The Court’s decision focused on s. 1 of the Charter, which provides, in part, that a breach of a Charter right may be justified, provided the breach minimally impairs the Charter right. The majority concluded that the legislature had at least one alternative option that was less impairing of the Charter right to vote. The National spoke to Christine about the basis for the decision.
Christine Davies, a partner with Goldblatt Partners LLP in Toronto, who was not involved in the case, says the focus on the section one analysis was interesting because there has been a variation in that analysis in matters involving voting rights. She notes the Superior Court’s view was that section three has both procedural and substantive components flowing from the [Saskatchewan] provincial electoral boundaries case decided by the Supreme Court many years ago.
The lower court considered the independent process of drawing the boundaries of an area where a potential section three breach could be considered, but ultimately decided that it wasn’t an issue here. But she says the Court did consider whether the differences in population between ridings could also give rise to a section three breach.
In the Saskatchewan reference, Chief Justice Beverley McLachlin articulated the concept of effective representation, which had long been understood as the heart of section three and, in fact, its foundational and guiding principle. Davies says under that approach, you don’t need strict numerical parity between electoral districts because other factors, in addition to numerical equality, may justify variance to achieve effective representation and justify the variance between urban and rural ridings.
Section three analyses usually include a structural component on the running of a free and fair election with impartial agents, and the setting of electoral boundaries is an important structural component. From that perspective, she says it’s important to have independent commissions to help determine appropriate electoral boundaries, and account for numerical equivalence considerations and anything else that might bear on the question of effective representation.
The independence of those commissions has long been a Canadian feature that helps prevent partisan self-dealing, such as gerrymandering. Davies notes that the Superior Court decision stopped short of saying there must be an independent process, but left the possibility open. So, there could be a case in the future where someone has to decide that very question: whether the lack of an independent process, or political interference with it, gives rise to a section three breach.
“They did consider it significant that there was a mid-stream interference with the commission’s work, and the combination of both the procedural interference as well as the substantive concern that they had about the disparities that would be entrenched between ridings was what gave rise to the breach,” she says.

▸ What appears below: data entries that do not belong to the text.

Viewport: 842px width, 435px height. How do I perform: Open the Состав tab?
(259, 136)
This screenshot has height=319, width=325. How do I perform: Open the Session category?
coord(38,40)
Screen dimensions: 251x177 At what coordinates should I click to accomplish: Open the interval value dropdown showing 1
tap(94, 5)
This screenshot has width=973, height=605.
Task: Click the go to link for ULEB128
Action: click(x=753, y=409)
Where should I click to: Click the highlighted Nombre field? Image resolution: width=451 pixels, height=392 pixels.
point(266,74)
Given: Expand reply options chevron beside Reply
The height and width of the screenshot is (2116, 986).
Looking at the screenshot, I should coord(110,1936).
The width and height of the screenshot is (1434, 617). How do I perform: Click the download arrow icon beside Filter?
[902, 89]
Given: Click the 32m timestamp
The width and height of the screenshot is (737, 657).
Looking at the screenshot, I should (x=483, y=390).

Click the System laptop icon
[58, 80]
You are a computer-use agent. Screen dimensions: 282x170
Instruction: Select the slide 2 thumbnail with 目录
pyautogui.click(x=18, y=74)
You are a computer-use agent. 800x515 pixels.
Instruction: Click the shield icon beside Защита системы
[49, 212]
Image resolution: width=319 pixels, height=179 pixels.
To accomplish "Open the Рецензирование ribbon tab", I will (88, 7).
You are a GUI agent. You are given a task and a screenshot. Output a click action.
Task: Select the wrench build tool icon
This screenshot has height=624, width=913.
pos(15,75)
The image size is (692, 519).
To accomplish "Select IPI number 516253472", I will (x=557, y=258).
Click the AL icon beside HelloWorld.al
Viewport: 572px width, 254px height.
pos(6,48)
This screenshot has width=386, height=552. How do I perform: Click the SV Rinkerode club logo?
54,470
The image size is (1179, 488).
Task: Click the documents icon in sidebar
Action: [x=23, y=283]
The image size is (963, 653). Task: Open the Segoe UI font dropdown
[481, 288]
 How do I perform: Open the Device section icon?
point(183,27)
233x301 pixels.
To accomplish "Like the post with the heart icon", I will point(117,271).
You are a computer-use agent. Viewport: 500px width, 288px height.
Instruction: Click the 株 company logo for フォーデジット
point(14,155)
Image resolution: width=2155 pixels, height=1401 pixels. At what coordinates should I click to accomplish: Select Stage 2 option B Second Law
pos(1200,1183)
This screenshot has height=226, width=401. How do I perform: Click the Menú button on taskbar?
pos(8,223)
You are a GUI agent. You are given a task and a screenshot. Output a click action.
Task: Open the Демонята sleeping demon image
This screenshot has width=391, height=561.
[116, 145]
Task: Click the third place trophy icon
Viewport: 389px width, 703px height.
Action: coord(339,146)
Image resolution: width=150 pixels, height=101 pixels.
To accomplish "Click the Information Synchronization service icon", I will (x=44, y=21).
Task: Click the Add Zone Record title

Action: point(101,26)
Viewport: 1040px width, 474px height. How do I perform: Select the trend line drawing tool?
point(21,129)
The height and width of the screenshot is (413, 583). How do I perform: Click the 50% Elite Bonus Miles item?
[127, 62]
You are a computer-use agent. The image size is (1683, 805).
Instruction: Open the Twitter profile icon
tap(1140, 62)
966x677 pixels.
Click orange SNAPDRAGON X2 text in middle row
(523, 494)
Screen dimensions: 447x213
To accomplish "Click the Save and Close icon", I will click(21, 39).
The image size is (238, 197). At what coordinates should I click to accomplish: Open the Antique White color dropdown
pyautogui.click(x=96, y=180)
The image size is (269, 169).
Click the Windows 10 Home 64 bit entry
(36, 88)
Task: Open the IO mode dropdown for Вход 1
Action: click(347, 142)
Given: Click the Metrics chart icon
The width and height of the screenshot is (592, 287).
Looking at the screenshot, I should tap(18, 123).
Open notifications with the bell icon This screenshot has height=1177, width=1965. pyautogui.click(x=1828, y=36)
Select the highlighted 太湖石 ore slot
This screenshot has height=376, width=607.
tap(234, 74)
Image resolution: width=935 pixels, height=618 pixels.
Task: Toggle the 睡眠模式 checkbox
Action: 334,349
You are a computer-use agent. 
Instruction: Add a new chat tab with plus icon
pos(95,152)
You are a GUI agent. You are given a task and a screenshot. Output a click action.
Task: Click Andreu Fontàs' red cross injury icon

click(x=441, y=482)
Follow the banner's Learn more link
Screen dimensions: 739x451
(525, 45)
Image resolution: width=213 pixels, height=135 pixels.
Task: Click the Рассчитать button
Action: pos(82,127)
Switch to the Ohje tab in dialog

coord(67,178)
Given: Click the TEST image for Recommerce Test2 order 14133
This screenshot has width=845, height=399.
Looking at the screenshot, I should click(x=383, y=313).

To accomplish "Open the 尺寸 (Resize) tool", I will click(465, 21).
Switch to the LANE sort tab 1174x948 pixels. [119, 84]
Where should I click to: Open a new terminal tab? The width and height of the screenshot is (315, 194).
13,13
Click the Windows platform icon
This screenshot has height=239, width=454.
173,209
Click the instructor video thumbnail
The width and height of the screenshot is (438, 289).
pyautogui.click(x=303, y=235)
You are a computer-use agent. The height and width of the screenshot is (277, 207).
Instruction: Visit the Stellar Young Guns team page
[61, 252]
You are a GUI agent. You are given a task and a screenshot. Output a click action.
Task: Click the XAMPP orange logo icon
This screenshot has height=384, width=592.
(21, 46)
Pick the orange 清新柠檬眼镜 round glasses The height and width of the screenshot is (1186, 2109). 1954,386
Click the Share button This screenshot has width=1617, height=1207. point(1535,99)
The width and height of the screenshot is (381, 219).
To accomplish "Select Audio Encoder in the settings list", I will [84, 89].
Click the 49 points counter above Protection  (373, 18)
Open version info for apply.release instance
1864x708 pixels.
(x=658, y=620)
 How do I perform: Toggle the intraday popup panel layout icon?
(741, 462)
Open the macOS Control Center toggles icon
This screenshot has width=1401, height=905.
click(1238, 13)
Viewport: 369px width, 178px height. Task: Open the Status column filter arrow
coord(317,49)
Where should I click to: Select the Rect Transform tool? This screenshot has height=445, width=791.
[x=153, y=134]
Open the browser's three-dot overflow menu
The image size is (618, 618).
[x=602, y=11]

The absence of gerrymandering is not determinative of a breach, as this case did have the unanimous support of the National Assembly. But any deviation from the norm of independence is suspect, and will give rise to a need for a very careful review by courts. Davies says it’s possible the situation in Alberta, where the government has decided to forgo the bipartisan commission’s work in favour of a new process driven largely by the government’s initiative, could be an opportunity for the courts to consider this framework.
“Based on what we’ve seen, certainly the fact there’s been any change compared to what would have been done under a commission-based system may not be determinative, but it will certainly be of interest,” she says.